The growing zeal to keep U.S. jobs from going overseas including state jobs has the high-tech industry scrambling to defuse the anti-outsourcing sentiment surfacing in more than half the country's statehouses.
A March 30 report by an association of high-tech companies concedes that 104,000 computer programming and other high-tech jobs went overseas in 2003. But the Information Technology Association of America (ITAA) argues that outsourcing computer work through expanded global trade will create 317,000 new jobs of all sorts in the United States by 2008.
The report is meant to temper the political outcry over U.S. job losses, including a handful of high-profile incidents of state-funded jobs going to India.
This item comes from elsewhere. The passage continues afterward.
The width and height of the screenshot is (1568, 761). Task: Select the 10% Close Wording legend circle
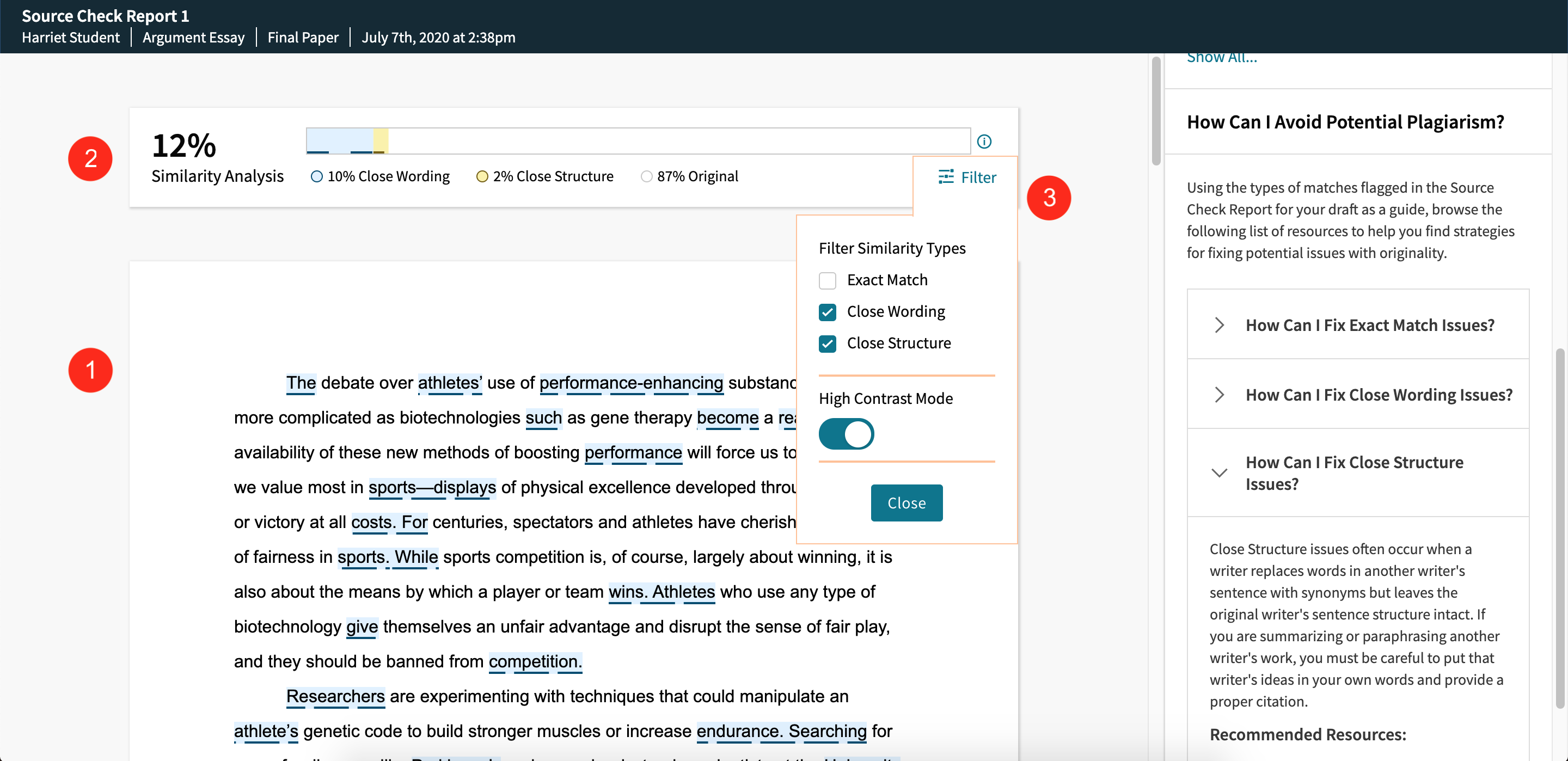click(x=316, y=176)
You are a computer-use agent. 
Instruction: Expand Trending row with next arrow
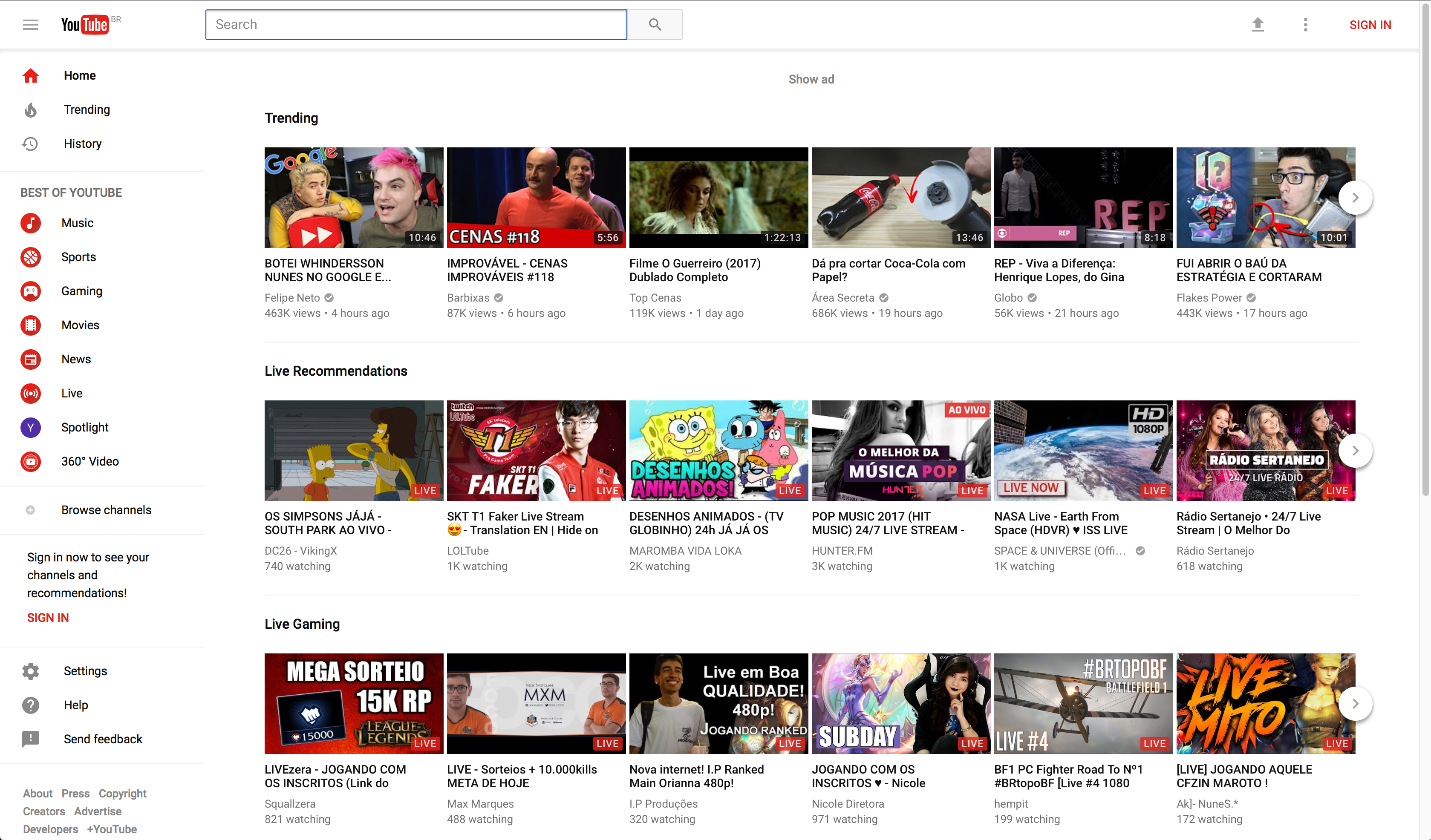click(x=1355, y=198)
The embarrassment of state contracting jobs going overseas has prompted governors and state policymakers to take a closer look at their contracting policies.
Governors in Indiana, Massachusetts, Michigan and North Carolina have acted in recent months to keep state contract jobs from going abroad. Legislation is pending in 31 states that would curb outsourcing of state contracts to foreign firms, according to the National Conference of State Legislatures.
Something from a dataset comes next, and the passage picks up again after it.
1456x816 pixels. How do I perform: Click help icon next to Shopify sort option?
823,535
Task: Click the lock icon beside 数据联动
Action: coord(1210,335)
Over the next four years, outsourcing of software and computer work actually will result in an increase in jobs in the United States, with the greatest number of jobs 34,000 -- created in California, followed by Texas with 24,000, according to projections from ITAA, which lobbies on behalf of the high-tech industry. Florida and New York are expected to churn out nearly 40,000 new jobs combined; Wyoming and Vermont will generate fewer than 700 jobs each.
The ITAA report aims to put to rest the idea that outsourcing of computer services costs U.S. jobs by projecting instead the creation of 317,000 new jobs by 2008. That compares, however, with projections that nearly 1.4 million college students will graduate in 2008 and presumably will be looking for work.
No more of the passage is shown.